#### [Quoted text]
# Transform Customer Data
1. Remove records with NULL customer_id
2. Remove exact duplicate records
3. Remove duplicate records based on created_timestamp
4. CAST the columns to the correct Data Type
5. Write transformed data to the Silver schema

## 1. Remove records with NULL customer_id

In [0]:
%sql
SELECT * 
FROM gizmobox.bronze.v_customers
WHERE customer_id IS NOT NULL;

## 2. Remove exact duplicate records

In [0]:
%sql
SELECT * 
FROM gizmobox.bronze.v_customers
WHERE customer_id IS NOT NULL
ORDER BY customer_id;

In [0]:
%sql
SELECT DISTINCT * 
FROM gizmobox.bronze.v_customers
WHERE customer_id IS NOT NULL
ORDER BY customer_id;

In [0]:
%sql
CREATE OR REPLACE TEMPORARY VIEW v_customers_distinct
AS 
SELECT DISTINCT * 
FROM gizmobox.bronze.v_customers
WHERE customer_id IS NOT NULL
ORDER BY customer_id;

In [0]:
%sql
SELECT customer_id, MAX(created_timestamp) AS max_created_timestamp
FROM v_customers_distinct 
GROUP BY customer_id;

In [0]:
%sql
WITH cte_max as 
(
  SELECT customer_id, MAX(created_timestamp) AS max_created_timestamp
  FROM v_customers_distinct 
  GROUP BY customer_id
)

#### [Exercises to complete]
1. Why does the customer data transformation notebook use SELECT DISTINCT in its second step?
2. Carry on the customer data transformation notebook from the end of the cte_max definition.

#### [Excerpted records]
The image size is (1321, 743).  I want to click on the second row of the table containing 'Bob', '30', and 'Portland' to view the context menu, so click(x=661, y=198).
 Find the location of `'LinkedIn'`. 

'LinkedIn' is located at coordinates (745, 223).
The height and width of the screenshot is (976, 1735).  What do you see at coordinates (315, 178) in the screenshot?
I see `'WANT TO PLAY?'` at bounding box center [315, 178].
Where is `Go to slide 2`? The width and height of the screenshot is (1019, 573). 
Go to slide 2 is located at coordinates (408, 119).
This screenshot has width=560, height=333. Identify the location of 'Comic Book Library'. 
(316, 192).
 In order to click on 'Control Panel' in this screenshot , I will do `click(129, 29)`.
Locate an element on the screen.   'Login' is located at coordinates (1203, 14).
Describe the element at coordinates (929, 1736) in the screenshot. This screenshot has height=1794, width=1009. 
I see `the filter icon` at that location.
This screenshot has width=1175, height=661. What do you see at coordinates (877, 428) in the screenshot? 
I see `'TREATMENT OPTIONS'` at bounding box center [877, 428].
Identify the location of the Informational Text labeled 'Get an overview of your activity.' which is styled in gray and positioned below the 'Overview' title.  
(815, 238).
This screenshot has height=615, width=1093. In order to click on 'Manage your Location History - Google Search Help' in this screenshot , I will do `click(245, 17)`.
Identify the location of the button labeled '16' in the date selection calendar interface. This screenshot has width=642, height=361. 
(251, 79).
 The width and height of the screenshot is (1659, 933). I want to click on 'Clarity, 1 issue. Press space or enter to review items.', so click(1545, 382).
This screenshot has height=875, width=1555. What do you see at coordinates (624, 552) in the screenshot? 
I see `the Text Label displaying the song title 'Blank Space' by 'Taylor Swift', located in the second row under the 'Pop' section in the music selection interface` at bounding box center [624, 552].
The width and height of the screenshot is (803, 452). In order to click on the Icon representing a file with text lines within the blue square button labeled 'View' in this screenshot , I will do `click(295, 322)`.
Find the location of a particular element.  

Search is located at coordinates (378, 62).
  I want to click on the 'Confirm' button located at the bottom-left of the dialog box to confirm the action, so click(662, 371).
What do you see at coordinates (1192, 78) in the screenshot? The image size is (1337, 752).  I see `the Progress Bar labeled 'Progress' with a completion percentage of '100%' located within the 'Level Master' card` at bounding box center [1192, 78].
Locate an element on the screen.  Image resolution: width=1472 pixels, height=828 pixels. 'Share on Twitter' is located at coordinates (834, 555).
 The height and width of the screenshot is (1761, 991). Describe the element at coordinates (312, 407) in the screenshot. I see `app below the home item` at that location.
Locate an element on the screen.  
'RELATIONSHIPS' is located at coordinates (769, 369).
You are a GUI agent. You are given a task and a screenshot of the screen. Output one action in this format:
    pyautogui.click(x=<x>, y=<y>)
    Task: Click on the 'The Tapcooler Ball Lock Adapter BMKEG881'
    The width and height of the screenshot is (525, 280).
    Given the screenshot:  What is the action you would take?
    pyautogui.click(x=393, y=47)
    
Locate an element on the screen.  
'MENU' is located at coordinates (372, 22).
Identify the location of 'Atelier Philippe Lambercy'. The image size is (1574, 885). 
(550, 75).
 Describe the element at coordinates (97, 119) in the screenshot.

#### [Exercise answers]
1. SELECT DISTINCT removes exact duplicate records. That is the notebook's second step, applied to rows where customer_id IS NOT NULL.

2.
SELECT t.* 
FROM v_customers_distinct t
JOIN cte_max m
ON t.customer_id = m.customer_id 
AND t.created_timestamp = m.max_created_timestamp;

## 3. Remove duplicate records based on created_timestamp

In [0]:
%sql
WITH cte_max as 
(
  SELECT customer_id, MAX(created_timestamp) AS max_created_timestamp
  FROM v_customers_distinct 
  GROUP BY customer_id
)
SELECT 
  CAST(t.created_timestamp AS timestamp) AS created_timestamp,
  t.customer_id,
  t.customer_name,
  CAST(t.date_of_birth AS date) AS date_of_birth,
  t.email,
  CAST(t.member_since AS date) AS member_since,
  t.telephone
FROM v_customers_distinct t
JOIN cte_max m
ON t.customer_id = m.customer_id 
AND t.created_timestamp = m.max_created_timestamp
;

## 4. CAST the columns to the correct Data Type

In [0]:
%sql
WITH cte_max as 
(
  SELECT customer_id, MAX(created_timestamp) AS max_created_timestamp
  FROM v_customers_distinct 
  GROUP BY customer_id
)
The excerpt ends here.